• Written request
Copy every line of the records below word for word, without changing anything.
── Stored records
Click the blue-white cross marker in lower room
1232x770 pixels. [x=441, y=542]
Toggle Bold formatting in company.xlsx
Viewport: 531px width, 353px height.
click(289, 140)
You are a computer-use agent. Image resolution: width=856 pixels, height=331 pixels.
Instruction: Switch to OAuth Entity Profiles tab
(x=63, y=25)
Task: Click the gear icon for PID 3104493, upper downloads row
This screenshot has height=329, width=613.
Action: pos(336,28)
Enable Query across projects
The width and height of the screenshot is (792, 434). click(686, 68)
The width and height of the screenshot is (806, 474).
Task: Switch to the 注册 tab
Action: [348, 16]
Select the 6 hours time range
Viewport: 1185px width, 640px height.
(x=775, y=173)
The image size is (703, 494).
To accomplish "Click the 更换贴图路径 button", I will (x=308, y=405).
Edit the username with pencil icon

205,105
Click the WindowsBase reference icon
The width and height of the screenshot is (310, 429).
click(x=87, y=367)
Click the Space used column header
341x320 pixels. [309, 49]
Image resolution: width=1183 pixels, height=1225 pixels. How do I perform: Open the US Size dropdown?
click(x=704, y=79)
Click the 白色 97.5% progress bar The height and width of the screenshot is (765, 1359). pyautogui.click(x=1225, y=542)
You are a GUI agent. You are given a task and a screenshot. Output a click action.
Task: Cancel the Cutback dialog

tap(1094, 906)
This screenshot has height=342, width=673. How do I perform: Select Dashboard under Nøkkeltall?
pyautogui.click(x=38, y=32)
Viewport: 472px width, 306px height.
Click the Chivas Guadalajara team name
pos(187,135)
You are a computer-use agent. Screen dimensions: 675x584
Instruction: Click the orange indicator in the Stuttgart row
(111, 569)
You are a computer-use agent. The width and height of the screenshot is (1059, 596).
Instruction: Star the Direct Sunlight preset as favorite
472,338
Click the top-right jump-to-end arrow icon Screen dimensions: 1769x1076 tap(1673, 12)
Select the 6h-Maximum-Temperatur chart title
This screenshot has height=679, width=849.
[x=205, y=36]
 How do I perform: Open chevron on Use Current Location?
────
• Task solution
Click the blue-white cross marker in lower room
1232x770 pixels. [x=441, y=542]
Toggle Bold formatting in company.xlsx
Viewport: 531px width, 353px height.
click(289, 140)
You are a computer-use agent. Image resolution: width=856 pixels, height=331 pixels.
Instruction: Switch to OAuth Entity Profiles tab
(x=63, y=25)
Task: Click the gear icon for PID 3104493, upper downloads row
This screenshot has height=329, width=613.
Action: pos(336,28)
Enable Query across projects
The width and height of the screenshot is (792, 434). click(686, 68)
The width and height of the screenshot is (806, 474).
Task: Switch to the 注册 tab
Action: [348, 16]
Select the 6 hours time range
Viewport: 1185px width, 640px height.
(x=775, y=173)
The image size is (703, 494).
To accomplish "Click the 更换贴图路径 button", I will (x=308, y=405).
Edit the username with pencil icon

205,105
Click the WindowsBase reference icon
The width and height of the screenshot is (310, 429).
click(x=87, y=367)
Click the Space used column header
341x320 pixels. [309, 49]
Image resolution: width=1183 pixels, height=1225 pixels. How do I perform: Open the US Size dropdown?
click(x=704, y=79)
Click the 白色 97.5% progress bar The height and width of the screenshot is (765, 1359). pyautogui.click(x=1225, y=542)
You are a GUI agent. You are given a task and a screenshot. Output a click action.
Task: Cancel the Cutback dialog

tap(1094, 906)
This screenshot has height=342, width=673. How do I perform: Select Dashboard under Nøkkeltall?
pyautogui.click(x=38, y=32)
Viewport: 472px width, 306px height.
Click the Chivas Guadalajara team name
pos(187,135)
You are a computer-use agent. Screen dimensions: 675x584
Instruction: Click the orange indicator in the Stuttgart row
(111, 569)
You are a computer-use agent. The width and height of the screenshot is (1059, 596).
Instruction: Star the Direct Sunlight preset as favorite
472,338
Click the top-right jump-to-end arrow icon Screen dimensions: 1769x1076 tap(1673, 12)
Select the 6h-Maximum-Temperatur chart title
This screenshot has height=679, width=849.
[x=205, y=36]
 How do I perform: Open chevron on Use Current Location?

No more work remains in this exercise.